Libby smiled at Frodo. "Not a sword. I don't think the track coach would exactly allow that! No, it was just a hurdle- a metal bar held up by metal poles- No, not the kind you're thinking about, April!" April had a slow smile forming on her face, doubtless from one of the myriad of inside jokes they shared. "Get your mind out of the gutter!" Remembering that the hobbits might ask what she meant by her expressions, she hastily added, "Don't ask, just more of our native slang terms." She rubbed the angry bruises in what she hoped was a surreptitious manner, not wanting to seem like she was making the mere bruises a mountain out of a molehill. Frodo, after all, had a stab wound in his left shoulder, and was lucky to be alive. She, however, couldn't explain the coldness in his body. "Frodo, do you need my sweatshirt?"
Frodo shook his head, frowning at Libby, remembering that he girl had not been wearing long sleeves, and half of the skin on her arms was bare, along with her wearing very short pants. "No- I don't want you to be cold on my account."

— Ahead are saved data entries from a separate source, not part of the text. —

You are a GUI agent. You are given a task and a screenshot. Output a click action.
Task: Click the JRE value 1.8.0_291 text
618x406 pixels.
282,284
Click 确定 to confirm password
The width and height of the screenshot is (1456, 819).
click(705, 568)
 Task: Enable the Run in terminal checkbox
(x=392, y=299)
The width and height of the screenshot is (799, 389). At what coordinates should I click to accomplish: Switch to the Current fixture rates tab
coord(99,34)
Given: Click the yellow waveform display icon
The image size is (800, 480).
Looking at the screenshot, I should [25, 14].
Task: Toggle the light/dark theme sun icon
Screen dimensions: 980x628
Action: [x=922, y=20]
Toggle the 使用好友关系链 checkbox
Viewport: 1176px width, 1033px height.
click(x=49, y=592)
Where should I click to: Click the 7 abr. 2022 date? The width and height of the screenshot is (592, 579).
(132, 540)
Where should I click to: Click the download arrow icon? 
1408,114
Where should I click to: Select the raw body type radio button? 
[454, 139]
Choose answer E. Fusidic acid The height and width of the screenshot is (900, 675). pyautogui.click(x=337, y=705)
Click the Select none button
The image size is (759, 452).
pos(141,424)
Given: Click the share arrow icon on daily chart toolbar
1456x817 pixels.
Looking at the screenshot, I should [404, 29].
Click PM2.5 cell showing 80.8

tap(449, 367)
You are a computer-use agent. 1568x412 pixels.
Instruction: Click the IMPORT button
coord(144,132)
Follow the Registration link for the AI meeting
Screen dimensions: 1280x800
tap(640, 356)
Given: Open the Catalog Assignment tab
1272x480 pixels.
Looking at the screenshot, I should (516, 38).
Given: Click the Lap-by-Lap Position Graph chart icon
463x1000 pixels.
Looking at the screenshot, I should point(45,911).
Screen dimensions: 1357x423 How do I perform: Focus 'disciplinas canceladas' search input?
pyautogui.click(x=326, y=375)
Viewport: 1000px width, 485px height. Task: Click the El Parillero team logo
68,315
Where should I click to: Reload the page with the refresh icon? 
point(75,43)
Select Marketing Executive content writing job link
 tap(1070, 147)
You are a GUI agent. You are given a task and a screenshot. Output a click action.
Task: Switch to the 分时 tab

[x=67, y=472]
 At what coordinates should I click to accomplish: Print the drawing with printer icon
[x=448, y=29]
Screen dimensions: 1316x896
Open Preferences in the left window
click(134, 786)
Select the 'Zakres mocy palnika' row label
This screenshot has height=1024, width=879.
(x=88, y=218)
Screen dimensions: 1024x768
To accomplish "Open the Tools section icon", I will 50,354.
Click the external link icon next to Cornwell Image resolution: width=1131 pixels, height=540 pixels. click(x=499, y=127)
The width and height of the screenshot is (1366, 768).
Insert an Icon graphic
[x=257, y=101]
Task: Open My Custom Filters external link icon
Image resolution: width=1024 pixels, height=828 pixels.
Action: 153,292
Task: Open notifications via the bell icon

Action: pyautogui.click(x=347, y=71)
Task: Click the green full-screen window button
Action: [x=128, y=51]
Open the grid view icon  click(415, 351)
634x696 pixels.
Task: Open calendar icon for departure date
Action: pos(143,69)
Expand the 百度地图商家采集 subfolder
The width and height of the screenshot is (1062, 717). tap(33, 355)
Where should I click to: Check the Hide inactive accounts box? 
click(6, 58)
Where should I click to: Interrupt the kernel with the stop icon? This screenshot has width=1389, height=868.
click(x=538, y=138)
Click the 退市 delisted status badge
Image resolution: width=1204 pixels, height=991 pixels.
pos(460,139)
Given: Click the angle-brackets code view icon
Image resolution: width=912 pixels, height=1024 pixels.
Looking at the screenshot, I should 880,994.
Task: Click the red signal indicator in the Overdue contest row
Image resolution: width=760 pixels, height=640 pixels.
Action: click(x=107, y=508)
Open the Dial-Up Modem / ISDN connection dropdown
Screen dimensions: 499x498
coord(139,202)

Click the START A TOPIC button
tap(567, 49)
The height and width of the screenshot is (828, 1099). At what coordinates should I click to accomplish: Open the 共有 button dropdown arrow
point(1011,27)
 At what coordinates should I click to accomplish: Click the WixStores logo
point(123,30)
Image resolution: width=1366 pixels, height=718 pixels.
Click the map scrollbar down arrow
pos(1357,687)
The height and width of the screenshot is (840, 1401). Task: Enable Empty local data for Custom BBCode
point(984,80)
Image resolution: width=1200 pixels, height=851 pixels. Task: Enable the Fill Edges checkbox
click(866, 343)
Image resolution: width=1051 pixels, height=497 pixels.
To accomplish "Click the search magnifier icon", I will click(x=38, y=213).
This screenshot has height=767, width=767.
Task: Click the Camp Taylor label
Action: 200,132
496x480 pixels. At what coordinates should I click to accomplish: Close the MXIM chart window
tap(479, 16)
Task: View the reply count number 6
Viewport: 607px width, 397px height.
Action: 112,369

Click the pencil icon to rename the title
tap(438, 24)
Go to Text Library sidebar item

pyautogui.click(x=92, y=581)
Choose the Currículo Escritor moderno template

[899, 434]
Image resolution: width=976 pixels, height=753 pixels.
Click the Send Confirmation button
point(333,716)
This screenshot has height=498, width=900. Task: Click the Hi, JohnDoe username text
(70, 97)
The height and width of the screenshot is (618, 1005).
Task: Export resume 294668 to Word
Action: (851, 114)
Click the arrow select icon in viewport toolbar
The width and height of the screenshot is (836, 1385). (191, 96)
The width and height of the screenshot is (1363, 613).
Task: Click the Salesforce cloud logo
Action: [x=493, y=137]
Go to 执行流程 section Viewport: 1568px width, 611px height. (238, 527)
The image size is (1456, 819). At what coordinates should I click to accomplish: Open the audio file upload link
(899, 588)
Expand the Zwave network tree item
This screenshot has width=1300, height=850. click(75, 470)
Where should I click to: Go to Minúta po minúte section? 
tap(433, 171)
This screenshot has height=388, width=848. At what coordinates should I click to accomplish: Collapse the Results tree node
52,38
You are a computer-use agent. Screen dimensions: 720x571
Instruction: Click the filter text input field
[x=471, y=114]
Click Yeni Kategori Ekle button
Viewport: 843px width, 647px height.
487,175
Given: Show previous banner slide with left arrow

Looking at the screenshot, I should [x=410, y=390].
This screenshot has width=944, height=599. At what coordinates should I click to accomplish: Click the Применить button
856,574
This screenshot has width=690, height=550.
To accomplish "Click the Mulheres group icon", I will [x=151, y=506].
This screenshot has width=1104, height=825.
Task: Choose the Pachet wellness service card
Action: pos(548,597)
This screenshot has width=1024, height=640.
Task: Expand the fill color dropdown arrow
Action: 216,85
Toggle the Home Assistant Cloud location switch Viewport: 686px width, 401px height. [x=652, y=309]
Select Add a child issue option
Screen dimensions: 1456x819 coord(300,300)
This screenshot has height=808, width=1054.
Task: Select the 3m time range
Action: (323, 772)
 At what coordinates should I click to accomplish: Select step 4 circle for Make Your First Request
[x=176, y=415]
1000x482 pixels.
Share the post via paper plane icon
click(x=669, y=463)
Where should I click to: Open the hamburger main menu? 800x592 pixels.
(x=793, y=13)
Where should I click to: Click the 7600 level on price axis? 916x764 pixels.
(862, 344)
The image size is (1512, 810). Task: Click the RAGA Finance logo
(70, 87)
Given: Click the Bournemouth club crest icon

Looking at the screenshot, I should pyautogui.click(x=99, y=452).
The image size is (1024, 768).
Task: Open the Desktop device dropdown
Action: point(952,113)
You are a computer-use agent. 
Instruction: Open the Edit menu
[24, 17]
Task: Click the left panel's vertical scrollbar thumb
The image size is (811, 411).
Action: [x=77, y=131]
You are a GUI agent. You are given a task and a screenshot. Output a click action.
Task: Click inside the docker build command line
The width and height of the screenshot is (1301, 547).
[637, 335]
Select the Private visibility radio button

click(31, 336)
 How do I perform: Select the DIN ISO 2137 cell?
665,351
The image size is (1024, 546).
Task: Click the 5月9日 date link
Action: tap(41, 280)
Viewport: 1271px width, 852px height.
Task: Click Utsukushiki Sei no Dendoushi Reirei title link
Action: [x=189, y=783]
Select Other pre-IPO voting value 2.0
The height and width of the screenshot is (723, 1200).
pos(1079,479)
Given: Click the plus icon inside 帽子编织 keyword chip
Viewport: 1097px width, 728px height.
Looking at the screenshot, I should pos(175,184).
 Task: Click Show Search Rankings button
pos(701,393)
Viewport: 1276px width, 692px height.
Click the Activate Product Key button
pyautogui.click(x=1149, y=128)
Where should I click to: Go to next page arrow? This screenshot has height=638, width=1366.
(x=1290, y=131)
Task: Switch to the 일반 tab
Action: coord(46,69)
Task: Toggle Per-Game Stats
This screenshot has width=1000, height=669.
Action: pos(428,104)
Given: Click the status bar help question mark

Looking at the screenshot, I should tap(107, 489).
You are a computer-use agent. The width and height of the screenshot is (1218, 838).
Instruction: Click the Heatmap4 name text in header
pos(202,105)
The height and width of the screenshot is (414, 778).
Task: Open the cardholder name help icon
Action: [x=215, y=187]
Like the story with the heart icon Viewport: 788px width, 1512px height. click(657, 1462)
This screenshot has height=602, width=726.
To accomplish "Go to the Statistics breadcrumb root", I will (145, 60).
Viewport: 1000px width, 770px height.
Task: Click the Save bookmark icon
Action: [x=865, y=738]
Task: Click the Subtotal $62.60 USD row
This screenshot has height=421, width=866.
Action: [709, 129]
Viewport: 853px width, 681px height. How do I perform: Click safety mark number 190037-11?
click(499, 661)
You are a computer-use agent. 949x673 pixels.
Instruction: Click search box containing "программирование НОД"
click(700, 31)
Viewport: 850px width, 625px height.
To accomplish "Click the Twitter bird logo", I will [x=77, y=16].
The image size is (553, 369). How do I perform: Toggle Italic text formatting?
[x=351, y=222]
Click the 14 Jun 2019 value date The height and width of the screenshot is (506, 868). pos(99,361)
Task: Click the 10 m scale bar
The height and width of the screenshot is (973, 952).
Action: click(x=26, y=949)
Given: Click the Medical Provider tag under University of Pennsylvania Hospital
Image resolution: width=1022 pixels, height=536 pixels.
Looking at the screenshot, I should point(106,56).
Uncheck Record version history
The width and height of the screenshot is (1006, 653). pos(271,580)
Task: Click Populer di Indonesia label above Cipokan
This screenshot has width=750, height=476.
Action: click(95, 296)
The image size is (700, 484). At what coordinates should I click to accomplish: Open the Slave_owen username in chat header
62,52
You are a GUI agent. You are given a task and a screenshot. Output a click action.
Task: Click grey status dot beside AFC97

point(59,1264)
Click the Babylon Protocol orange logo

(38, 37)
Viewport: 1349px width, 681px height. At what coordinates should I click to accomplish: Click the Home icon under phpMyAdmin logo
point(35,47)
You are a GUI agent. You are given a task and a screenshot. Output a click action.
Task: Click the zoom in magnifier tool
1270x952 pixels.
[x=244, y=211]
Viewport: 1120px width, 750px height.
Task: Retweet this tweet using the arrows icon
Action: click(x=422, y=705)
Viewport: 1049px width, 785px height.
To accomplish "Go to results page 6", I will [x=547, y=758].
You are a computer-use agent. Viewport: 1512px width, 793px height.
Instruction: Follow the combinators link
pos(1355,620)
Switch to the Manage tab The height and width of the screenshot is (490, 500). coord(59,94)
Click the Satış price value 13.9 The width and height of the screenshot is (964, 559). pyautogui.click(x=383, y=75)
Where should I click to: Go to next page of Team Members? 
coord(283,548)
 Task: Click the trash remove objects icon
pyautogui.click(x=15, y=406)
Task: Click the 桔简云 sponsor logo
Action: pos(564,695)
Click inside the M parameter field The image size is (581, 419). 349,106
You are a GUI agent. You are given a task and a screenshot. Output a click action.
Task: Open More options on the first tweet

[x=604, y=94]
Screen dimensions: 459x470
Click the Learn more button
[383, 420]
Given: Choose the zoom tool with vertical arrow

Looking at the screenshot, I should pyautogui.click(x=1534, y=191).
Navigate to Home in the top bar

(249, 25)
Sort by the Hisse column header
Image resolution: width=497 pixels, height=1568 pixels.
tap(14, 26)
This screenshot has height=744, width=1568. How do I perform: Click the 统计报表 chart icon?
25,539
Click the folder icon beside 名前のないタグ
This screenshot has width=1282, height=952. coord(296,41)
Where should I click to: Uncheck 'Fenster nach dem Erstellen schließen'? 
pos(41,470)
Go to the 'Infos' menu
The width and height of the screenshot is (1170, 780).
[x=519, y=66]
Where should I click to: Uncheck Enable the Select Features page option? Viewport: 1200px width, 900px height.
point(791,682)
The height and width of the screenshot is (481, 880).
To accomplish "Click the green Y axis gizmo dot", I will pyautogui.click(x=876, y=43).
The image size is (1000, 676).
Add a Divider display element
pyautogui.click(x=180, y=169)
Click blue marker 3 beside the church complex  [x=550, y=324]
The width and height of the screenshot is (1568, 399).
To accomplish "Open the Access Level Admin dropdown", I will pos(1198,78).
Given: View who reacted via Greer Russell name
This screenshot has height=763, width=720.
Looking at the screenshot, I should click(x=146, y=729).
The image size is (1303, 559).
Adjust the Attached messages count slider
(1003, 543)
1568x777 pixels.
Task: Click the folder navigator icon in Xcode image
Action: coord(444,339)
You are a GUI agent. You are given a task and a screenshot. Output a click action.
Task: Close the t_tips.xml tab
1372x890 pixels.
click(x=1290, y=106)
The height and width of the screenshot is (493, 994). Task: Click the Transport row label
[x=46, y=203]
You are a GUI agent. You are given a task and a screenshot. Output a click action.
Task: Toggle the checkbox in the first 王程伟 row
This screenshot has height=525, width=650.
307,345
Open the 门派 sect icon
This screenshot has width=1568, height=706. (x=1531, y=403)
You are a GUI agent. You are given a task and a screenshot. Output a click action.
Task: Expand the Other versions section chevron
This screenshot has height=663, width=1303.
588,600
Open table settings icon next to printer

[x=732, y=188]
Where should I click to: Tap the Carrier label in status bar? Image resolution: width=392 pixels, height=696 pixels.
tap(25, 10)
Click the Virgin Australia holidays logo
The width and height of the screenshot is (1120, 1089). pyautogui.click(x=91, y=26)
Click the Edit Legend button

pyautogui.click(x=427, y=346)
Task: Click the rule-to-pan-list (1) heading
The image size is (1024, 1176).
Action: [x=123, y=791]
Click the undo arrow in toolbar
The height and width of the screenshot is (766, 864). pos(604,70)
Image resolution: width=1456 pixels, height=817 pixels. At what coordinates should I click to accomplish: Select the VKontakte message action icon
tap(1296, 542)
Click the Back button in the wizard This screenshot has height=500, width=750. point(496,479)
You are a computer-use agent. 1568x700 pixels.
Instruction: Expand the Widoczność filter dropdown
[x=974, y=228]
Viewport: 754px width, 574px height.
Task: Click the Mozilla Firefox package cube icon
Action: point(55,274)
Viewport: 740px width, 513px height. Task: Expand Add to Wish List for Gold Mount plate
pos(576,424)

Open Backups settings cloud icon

"But- you need it more than I do," Libby argued, starting to pull it over her head of blonde hair. April gently pulled her hands off. "He's right, it would do us all no good to have two sick members," April whispered.
Suddenly, a dark figure appeared out of the shadows. "April's right, you know, Libby, it's very kind of you, but you're already thin and probably get cold easily. and I see you're hurt anyway yourself," he added, eying an odd swelling of her right shin that even Libby herself had not noticed, having not taken the liberty of comparing the size of her right shin and her left.
Sam jumped up with surprise, standing protectively over Frodo, drawing his sword swiftly. Strider bent down at Sam's side and said something that Libby couldn't make out, and Sam seemed to relax as he sheathed his sword into its scabbard.
"Not from them," Libby said quickly.
"I didn't think so," Strider said honestly, "and I'm sure I was no help, earlier today, I am sorry." He still wasn't sure whether to completely trust the girls, but her intentions seemed kindly enough.
"I don't get cold that easily and I'm not skinny!" Libby said, this time, removing her sweatshirt completely. Goosebumps immediately began popping up on her exposed arms from the sudden shock of cold air.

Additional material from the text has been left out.